By: Marilyn Baron
Touch. Sight. Smell. Taste. Sound. The five senses. But what if you don’t have all five senses? Would that place limits on your writing? I think so. I was born without a sense of smell, a trait I inherited from my grandmother. I think that puts me at a disadvantage. In writing workshops I learned the importance of capturing all of the five senses. How can my writing describe the hero’s “pungent aftershave,” or the fact that the heroine “carries the scent of cinnamon,” when I have no personal experience in that area?
Since I never had a sense of smell, I don’t miss it. Although I can’t smell roses, I love the way they look and the way they make me feel. I grow roses in my backyard – the New Dawn variety – which cross the barest hint of white with a blush of pink. They have spread up my Weeping Yaupon tree, which I now call my rose tree. I can’t smell food, but I love to eat. I think I have a sense of taste but perhaps it’s deficient and I don’t even realize it.

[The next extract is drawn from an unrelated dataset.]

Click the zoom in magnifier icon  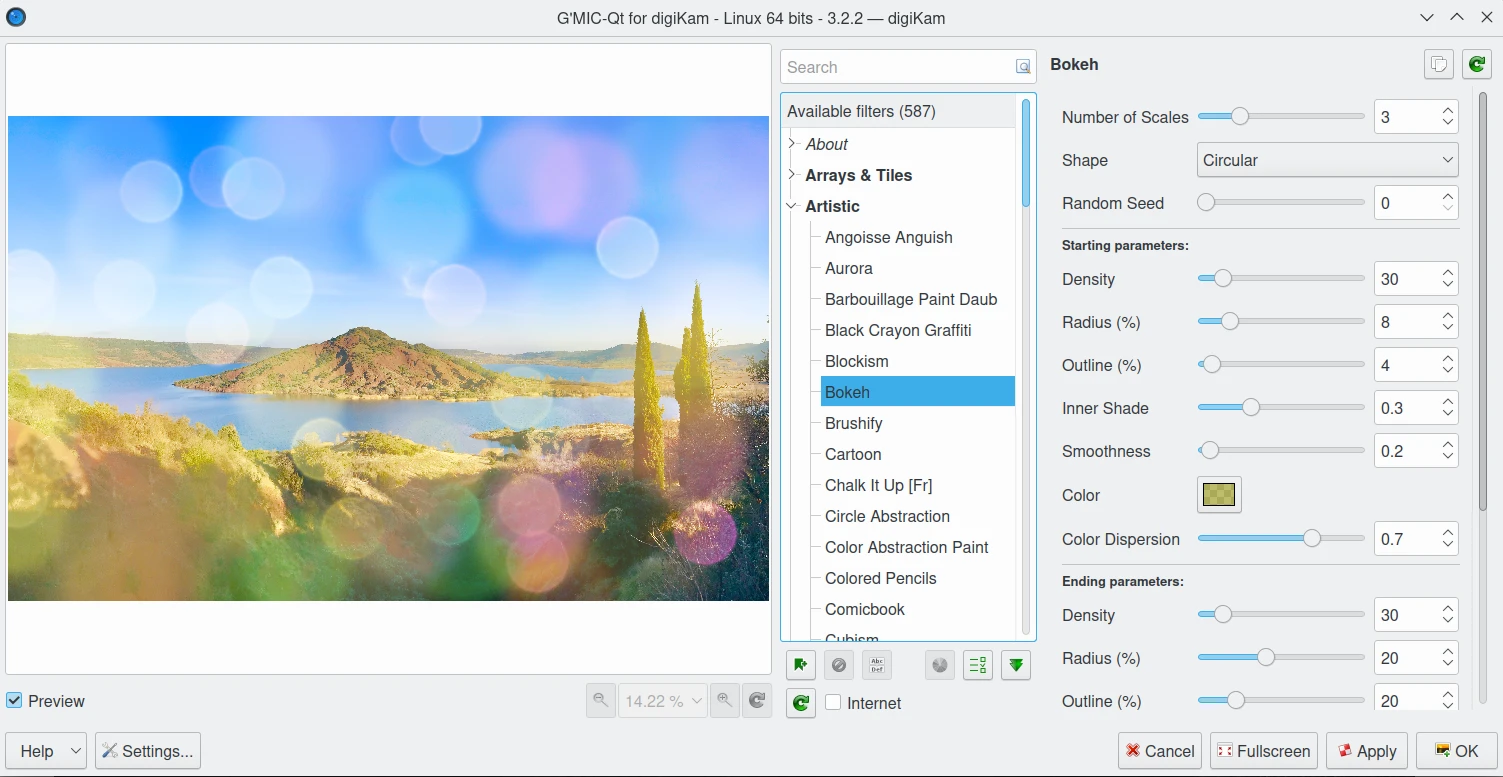pyautogui.click(x=724, y=701)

Not having a sense of smell has its advantages. I can’t smell stinking garbage or dirty diapers. I also can’t smell smoke. Once, I was in my kitchen cooking dinner, engrossed in a TV program I was watching through the wooden partition that separated the kitchen on the upper level from the downstairs den, when my husband came running down the stairs screaming, “The house is on fire.” I was in the middle of a room thick with black smoke and I never even knew it.
When I read the way other writers describe the way a character smells, I’m amazed and that’s when I know I am missing something. So I have to try harder and I’m never certain if my words are ringing true. To compensate for my missing sense of smell, I have developed a keen sixth sense about what is about to happen that has turned out to be pretty reliable.
I’d be interested in hearing your thoughts about the importance of the five senses in your writing.